I wonder how accurate this is in areas where tourism is a large contribution to the local economy. You don't actually have to be much good at running a business if you've got an endless stream of new people for several months out of the year and don't need to rely on repeat business. You just rename the place and hire a new GM when the negative reviews start overwhelming you (this applies more generally than restaurants btw).
I would probably try new restaurants more frequently if I could be more sure I wasn't gonna pay $10 for a $5 burger and help buy some sleazy J1-slave-driver (owner is too nice of a word) a new Land Rover in the process.
definitely more generally than restaurants. We have a tuxedo shop in our area that marks up cheap imports you can buy for like 1/2 the price straight off Amazon. They have a going out of business sale, closing sale, etc etc, which really means they're just moving next door in the same plaza. They've been bouncing around for years, and racked up a few lawsuits at some point. Guess it works because they're still doing it.
How did he get the data? It's pretty hard to pull the reviews and the data from yelp. I tried to do that to do some querying, but their search isn't so great and they pull a lot of stunts to prevent you from scraping.
---
Oh, I see he's using the kaggle data. That's not guaranteed to be reliable.
I wrote a scraper which pulled address info / phone number / star rating / review count for pretty much every restaurant in the US.
It was "easy" because all of that data is available within the search page, and you just need to correctly parse it out.
The hardest part was getting around their really crazy rate limiting and IP blocking.
I managed to get myself IP banned from yelp prior to ever trying to scrape by just doing a bunch of searches manually pretty quickly over like 20 min, next thing I knew I could no longer access anything on Yelp.
That's not suprising. You can get yourself IP blocked just by opening things in other tabs to queue them up to read. (If you notice yourself getting random 404s .. that's when you're being watched)
FWIW, I just tried gathering some current1 user-generated Yelp Data from Internet Archive and it was very easy to gather a list of all restaurants for a city2 and then all reviews for each restaurant.
This dataset contains sparse data from businesses in different cities around the world. It has a very small overlap with the dataset used in the study. Focusing on a particular city helps to understand the underlying trends better.

———

*Exercise instructions*
a – In the Yelp thread, what details did the scraper pull for each restaurant?
b – Can you write the next post in the Yelp thread, picking up after its last sentence?
The material has nothing to do with the Yelp thread.

*Entries shown*
———

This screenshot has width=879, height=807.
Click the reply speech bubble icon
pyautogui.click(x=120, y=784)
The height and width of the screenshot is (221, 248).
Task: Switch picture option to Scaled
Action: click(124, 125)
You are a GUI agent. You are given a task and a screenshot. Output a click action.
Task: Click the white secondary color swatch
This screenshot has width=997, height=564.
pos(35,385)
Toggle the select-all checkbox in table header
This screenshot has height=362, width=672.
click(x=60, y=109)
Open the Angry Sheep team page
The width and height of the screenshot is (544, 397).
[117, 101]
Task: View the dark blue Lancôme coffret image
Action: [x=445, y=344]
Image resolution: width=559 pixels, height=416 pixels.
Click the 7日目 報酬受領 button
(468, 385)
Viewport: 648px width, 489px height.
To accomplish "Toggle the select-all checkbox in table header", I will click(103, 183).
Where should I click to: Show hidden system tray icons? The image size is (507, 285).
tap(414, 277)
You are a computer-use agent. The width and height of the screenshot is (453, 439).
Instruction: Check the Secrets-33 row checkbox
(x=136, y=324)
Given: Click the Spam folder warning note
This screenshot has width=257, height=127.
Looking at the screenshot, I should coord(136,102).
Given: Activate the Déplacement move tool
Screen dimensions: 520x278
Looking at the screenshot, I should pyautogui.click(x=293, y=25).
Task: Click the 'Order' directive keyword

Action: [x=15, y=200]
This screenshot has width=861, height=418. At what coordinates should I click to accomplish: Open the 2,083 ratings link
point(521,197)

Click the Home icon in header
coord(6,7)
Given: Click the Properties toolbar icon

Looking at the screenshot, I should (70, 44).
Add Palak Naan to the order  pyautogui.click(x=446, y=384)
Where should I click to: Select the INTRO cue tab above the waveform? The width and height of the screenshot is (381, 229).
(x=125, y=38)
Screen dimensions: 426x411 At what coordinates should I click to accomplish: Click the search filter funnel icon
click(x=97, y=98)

———

*Exercise results*
a – Address info, phone number, star rating, and review count.

b –
As the author mentioned changes in rent are a huge factor. Did the date of closures coincide with a new lease which can range from 1 - 10 years. Seeing a distribution of the age of the restaurant when closed could show them.
The other huge factor is cost of labor. Maybe looking at the minimum wage could be another feature. The news usually has those articles about how restaurants are struggling and the incremental minimum wage increase will hurt their business. It'd be interesting to see how strong of a factor that is in restaurant closures.
Also factors that could be tough to get but important
* Cost of the ingredients like meat, vegetables etc..
* General Economic conditions, are consumers going out to eat?
It sounds like they un-anonymized the data, which strikes me as slightly unethical. (I mean it's not medical data or anything, but I don't think that was the intended use of the anonymized data.)
Further, it seems like the results of this will be used to deny loans to restaurants that are not doing so great, thus ensuring that they fail because they can't get funding for renovations and improvements.
The original dataset already contained the names, addresses and coordinates of each restaurant. Finding the restaurant ids does not reveal any additional information. It just makes it easier to reveal recent information from yelp which is available through their API anyway
I would probably try new restaurants more frequently if I could be more sure I wasn't gonna pay $10 for a $5 burger and help buy some sleazy J1-slave-driver (owner is too nice of a word) a new Land Rover in the process.